3 Data and operationalisations

3.1 Data

We analysed longitudinal data from England, Germany, and the US covering the period of primary education (see Table 2 for further information).

Table 2 Survey and data information by country


The Millennium Cohort Study (MCS) is an ongoing observational, multidisciplinary cohort study that began in 2000–2001 (Joshi and Fitzsimons 2016; University College London, UCL Institute of Education, Centre for Longitudinal Studies, Department for Education 2021; University of London, Institute of Education, Centre for Longitudinal Studies 2021). The MCS drew a representative sample of 18,552 families from across the UK in the first wave. We restricted the sample to students in state schools in England as only for them we had information on Key Stage test results at the end of primary school from the linked National Pupil Database.


The German National Educational Panel Study (NEPS) is a national multi-cohort study aimed at providing data on the development of a range of skills throughout the lifespan of cohort members (Blossfeld and Roßbach 2019). In our analyses, we used data from the Starting Cohort 2 (NEPS-SC2; NEPS Network 2020).Footnote 2 6733 students from 374 schools were tested in Grade 1, in spring 2013, whereas 5636 parents were interviewed by telephone.


The Early Childhood Longitudinal Study, Kindergarten Class 2010–11 (ECLS-K: 2011) collected data from a nationally representative sample of about 18,150 students who entered kindergarten in the fall of 2010 in 950 schools across the US (Tourangeau et al. 2015).Footnote 3

3.2 Instruments

3.2.1 Teacher judgements at the beginning of primary education (T1)
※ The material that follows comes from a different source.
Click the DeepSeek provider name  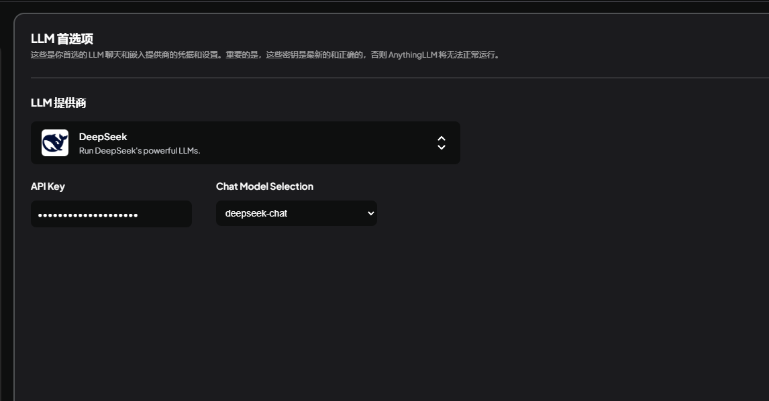103,137
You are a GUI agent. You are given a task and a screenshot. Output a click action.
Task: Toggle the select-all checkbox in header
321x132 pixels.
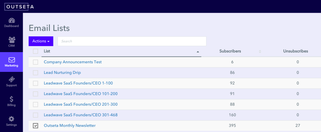[36, 51]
In all three studies, teachers were asked to rate the mathematical skills of each student on a 5-point-scale (much worse, slightly worse, equally as good, slightly better, much better in Germany; well/far below average, below average, average, above average, and well/far above average in the UK and US).Footnote 4 Teachers in England and Germany were asked to compare the cohort member to children of the same age, whilst teachers in the US compared the child to other children of the same grade level.
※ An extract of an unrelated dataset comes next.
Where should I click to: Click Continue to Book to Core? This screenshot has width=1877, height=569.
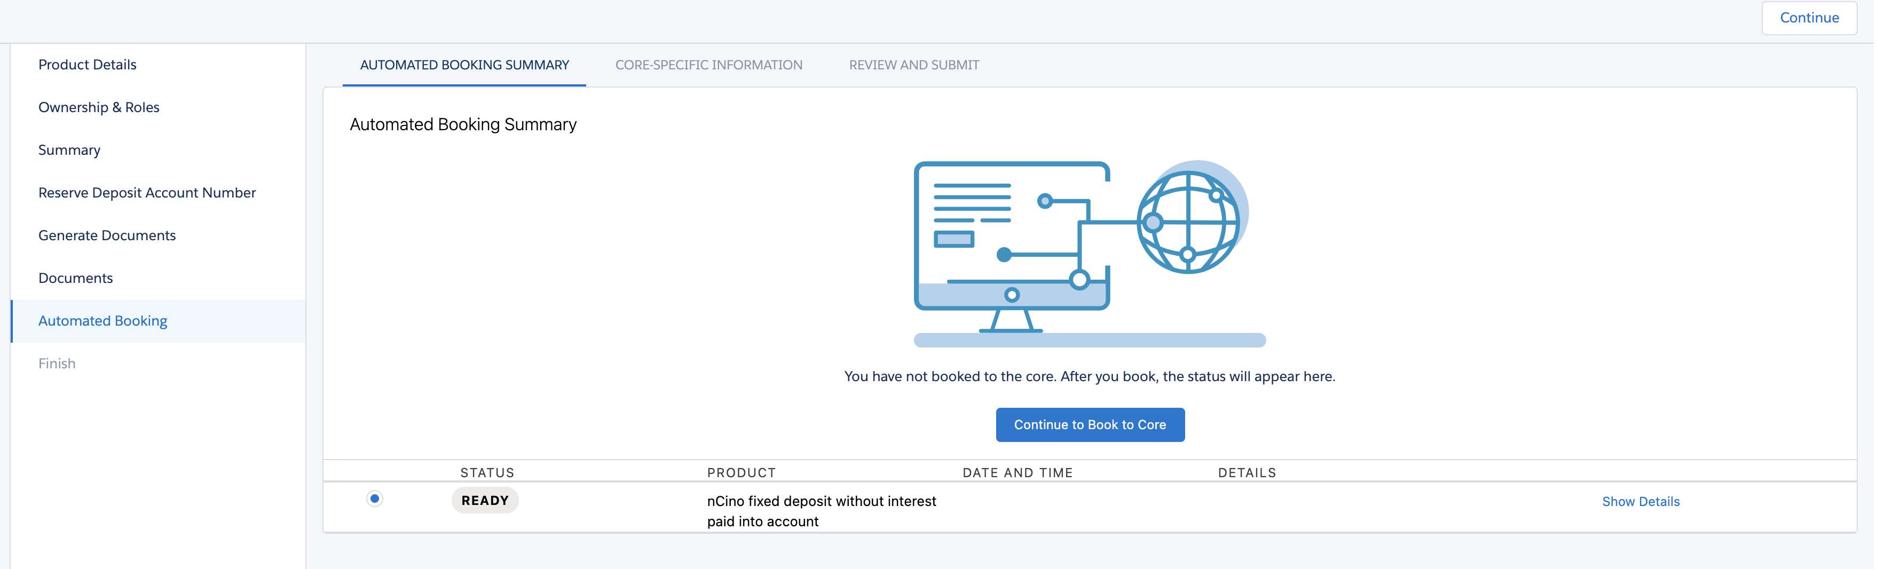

3.2.2 Tests on mathematical achievement and cognitive abilities

Mathematical achievement

At age 7, the MCS administered an adapted version of the National Foundation for Educational Research (NFER) Progress in Math test. At age 11, Key Stage 2 mathematics test marks from the National Pupil Database were linked to MCS participants. The adapted version of the Progress in Math test assessed mathematical skills and knowledge by asking children 20 questions covering such topics as numbers, spaces, measurement, and data handling. The test was read aloud to children at their homes, and they were asked to complete a series of calculations in a paper and pencil exercise. All children had to complete an initial test and were then routed to an easier, medium, or harder section on the basis of their initial score. Key Stage 2 mathematics test marks are a component of the compulsory standardised assessment based on the national curriculum for all children in state schools in England at the end of Year 6 (age 11).
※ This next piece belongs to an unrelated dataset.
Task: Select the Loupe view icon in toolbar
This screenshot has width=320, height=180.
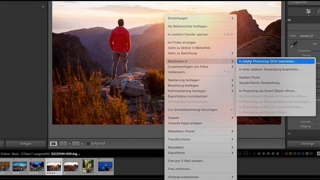Action: pos(54,143)
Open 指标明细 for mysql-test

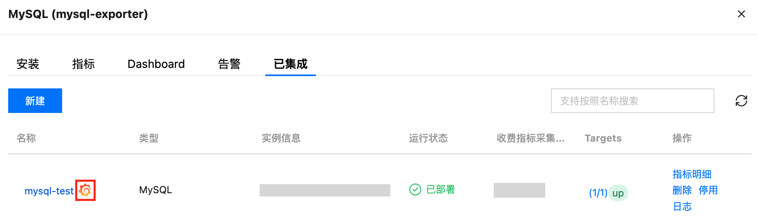[692, 174]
In Germany, we used results from mathematical tests constructed by the NEPS. The tests covered content-related (i.e., quantity, space and shape, change and relationship, data and change) and process-related components (i.e., applying technical skills, representing, modelling, communicating, problem-solving; Schnittjer et al. 2020). The tests consisted of 22 items in Grade 1 and 24 items in Grade 4. In Grade 1, a picture-based answer format was used, whereas in Grade 4, a paper-pencil format was employed.

For the US, we used results from mathematical tests conducted in Grades 1 and 5. The assessment framework was based on that developed for the National Assessment of Educational Progress and for the Principles and Standards for School Mathematics guidelines of the National Council of Teachers of Mathematics. The assessment was designed to measure skills in conceptual knowledge, procedural knowledge, and problem-solving. The test consisted of questions on number sense, properties, and operations; measurement; geometry and spatial sense; data analysis, statistics, and probability; and patterns, algebra, and functions. At both time points, a set of routing items was administered to all students, and then the students’ scores on these items determined which second-stage test (low, middle, or high difficulty) they received.

Cognitive abilities

In England, cognitive abilities were measured using the British Ability Score II Pattern Construction test (Elliott et al. 1996; Jones and Schoon 2008), in which children were asked to replicate patterns presented to them using solid plastic cubes. In our analysis, we used the ability score, which accounts for differences in the items answered by children due to differential routing by difficulty.

In Germany, we used results from the NEPS-MAT test administered in Grade 2 to assess nonverbal abilities. The test included horizontally and vertically arranged fields with different geometrical elements. Children were asked to choose the right complement for one free field from several offered solutions on the basis of deduced logical rules which underlie the patterns of the geometrical elements. The test consisted of 12 items.

In the US, working memory was measured by the Numbers Reversed task (Blackwell 2001). The child was asked to recall an orally presented sequence of numbers and repeat the sequence in reverse order. Although the sequences became progressively longer, they did not exceed eight numbers. In our analyses, we used the age-standardised score (the W score), representing both a child’s ability and the task difficulty (Tourangeau et al. 2015).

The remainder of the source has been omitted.